C’est la masse combustible réglementaire par mètre carré de façade. Sont exclues de cette valeure, les menuiseries, les fermetures et les garde-corps. Si les matériaux de façades sont combustibles, ce facteur est alors pondéré.

Définition de la règle C+D :

Le total de la valeur C + D définie  la valeur minimale, elle est corrélé à la masse combustible M de la façade. Ses valeurs sont bien souvent définie dans les brochures des fabricants de matériaux de façade. Vous pouvez télécharger leurs brochures directement sur Kiiwan en recherchant la page du fabricant concerné.
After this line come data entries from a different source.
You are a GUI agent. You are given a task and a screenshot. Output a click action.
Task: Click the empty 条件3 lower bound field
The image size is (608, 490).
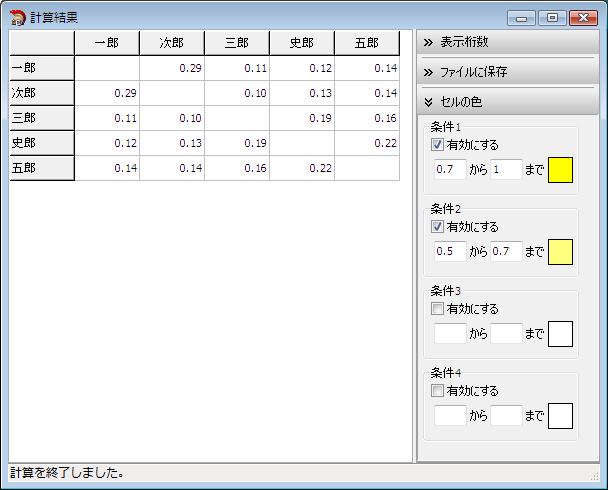450,334
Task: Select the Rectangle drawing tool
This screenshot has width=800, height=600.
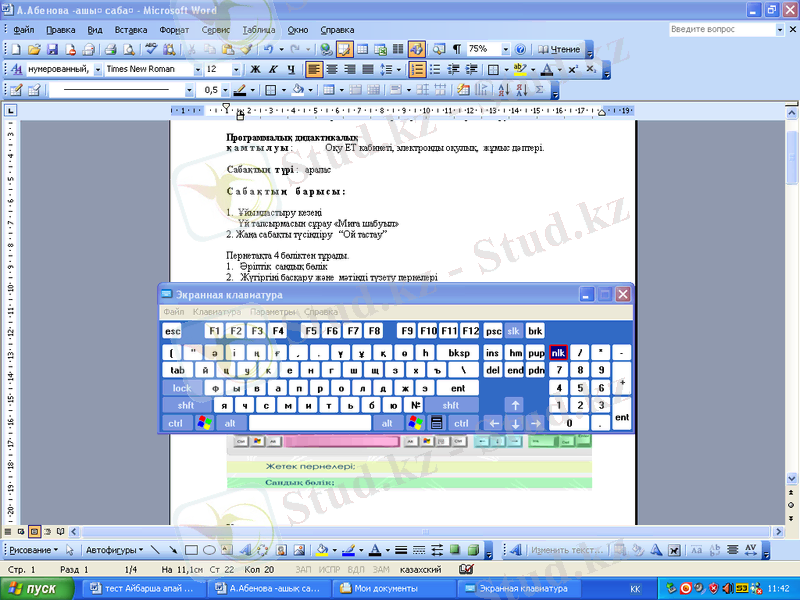Action: point(191,549)
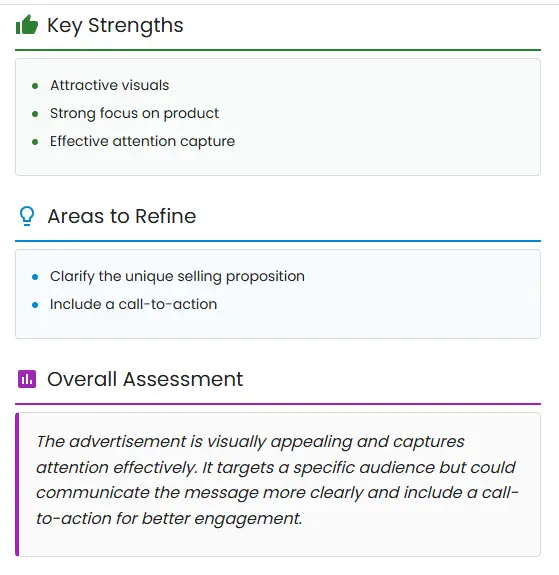Click green bullet beside Attractive visuals

pyautogui.click(x=35, y=86)
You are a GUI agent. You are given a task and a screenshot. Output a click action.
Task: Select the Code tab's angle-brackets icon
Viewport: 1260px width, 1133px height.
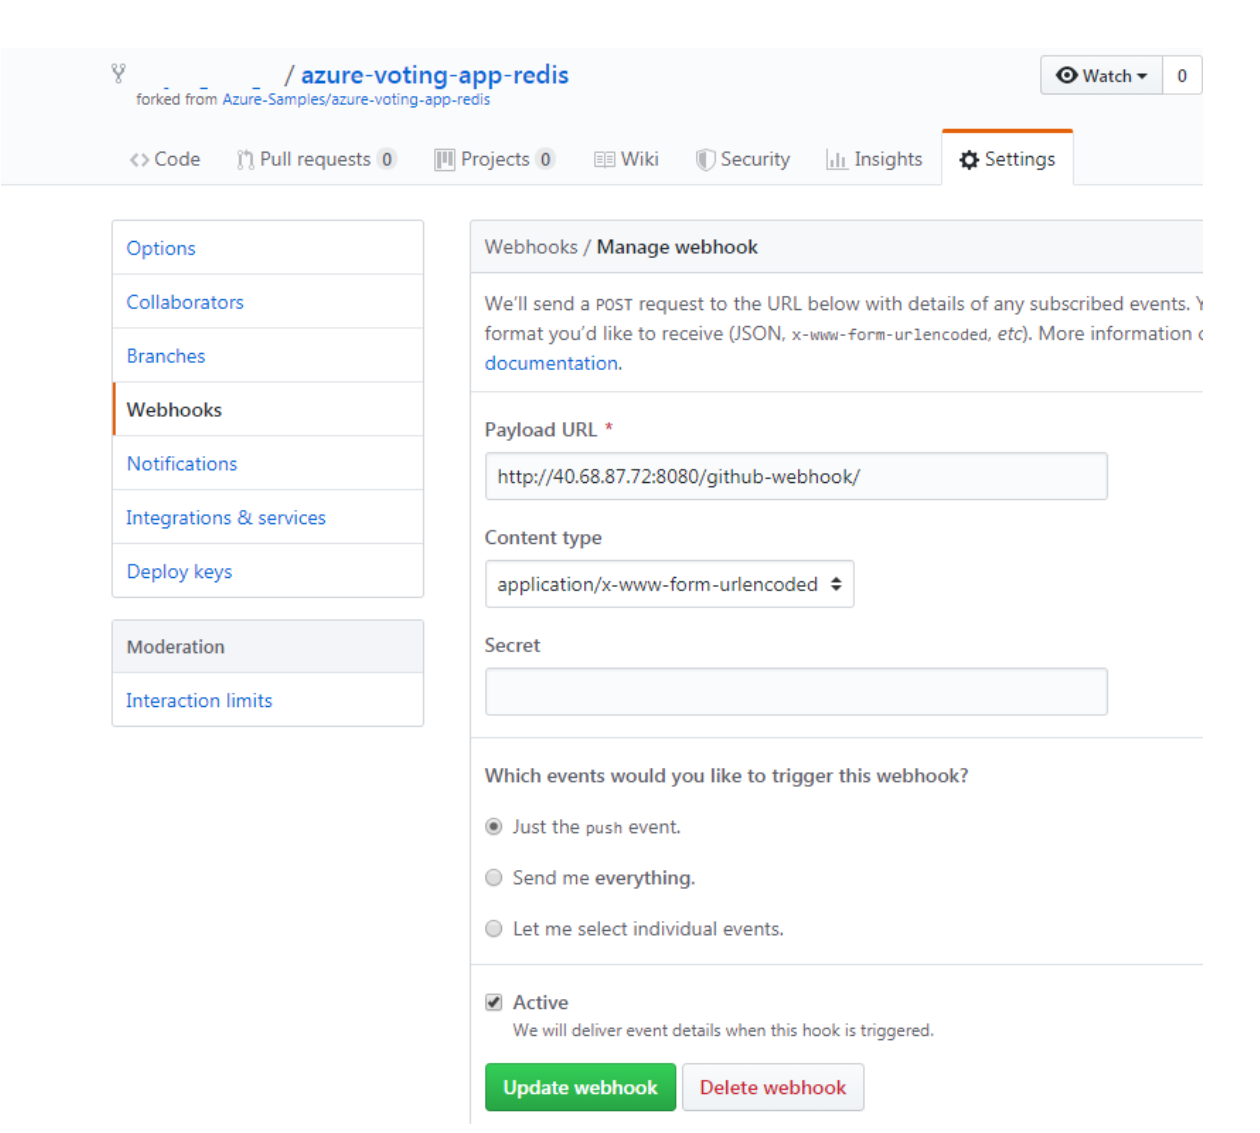[x=138, y=158]
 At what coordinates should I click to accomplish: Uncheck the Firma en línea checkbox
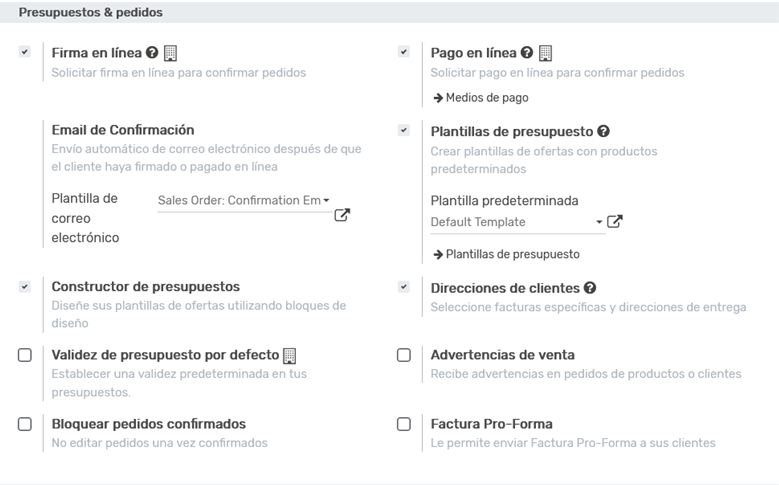tap(25, 52)
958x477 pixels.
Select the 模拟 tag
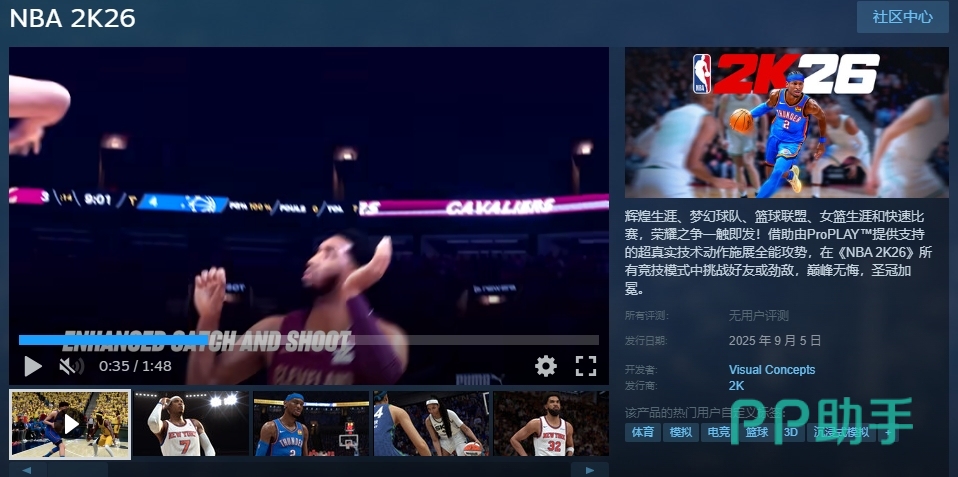[x=680, y=433]
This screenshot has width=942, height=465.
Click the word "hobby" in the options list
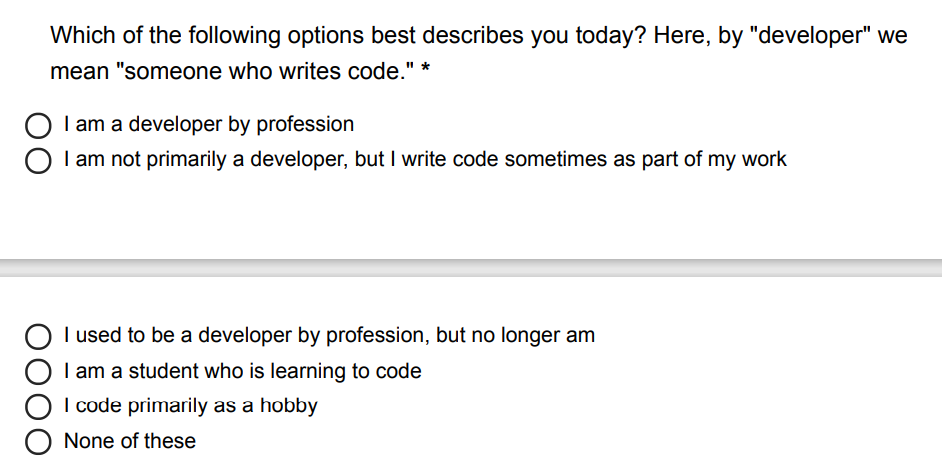288,406
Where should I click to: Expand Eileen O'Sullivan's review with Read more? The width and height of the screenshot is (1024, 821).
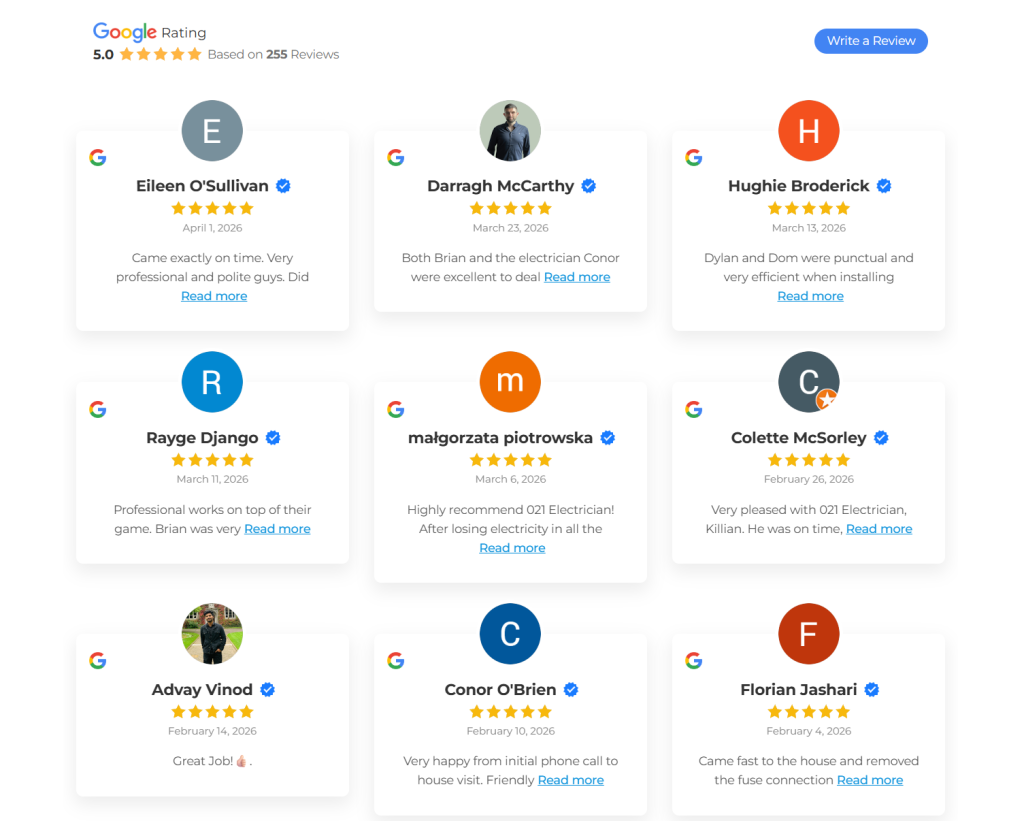[x=214, y=296]
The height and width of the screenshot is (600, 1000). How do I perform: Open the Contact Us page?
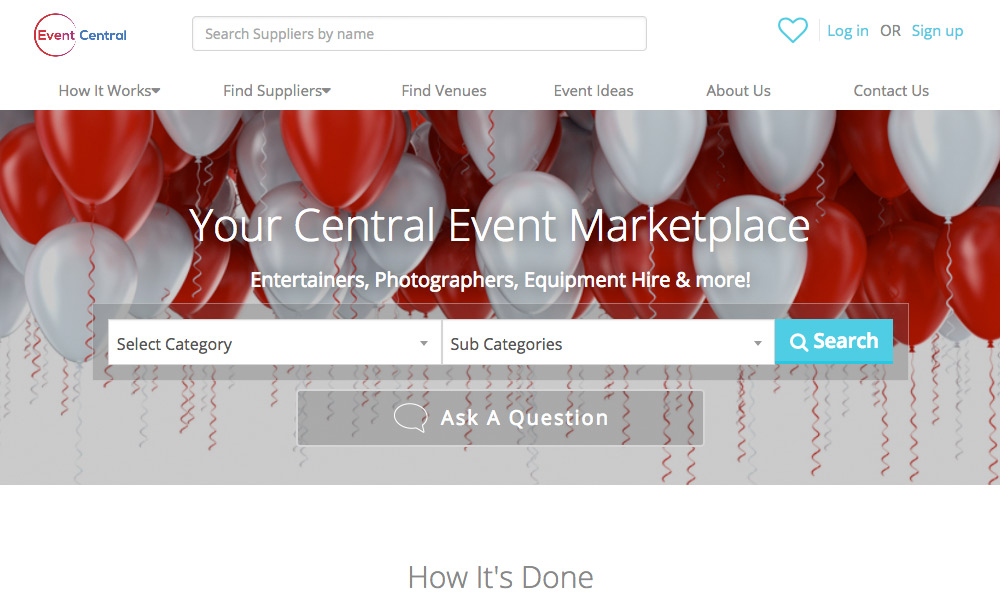point(891,91)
Vous trouverez un schéma qui illustre cette règle du C+D :

Cas particulier : les façades vitrées

La classification des façades vitrées au sujet des risques d’incendie est déterminée par l’arrêté du 10 septembre 1970. Les essais sont réalisés dans les conditions réel avec la mise en oeuvre selon les règles de l’art de deux niveaux (Lepir2). Cet essai permet de déterminer la distance verticale minimale entre les parties non détruites de part et d’autre du plancher, autrement dit la lettre C (de la règle C + D). À la fin de l’essai, si un départ de feu dans l’amorce du troisième niveau est constaté, alors l’élément ne sera pas classé, de même, si le parement extérieur s’enflamme.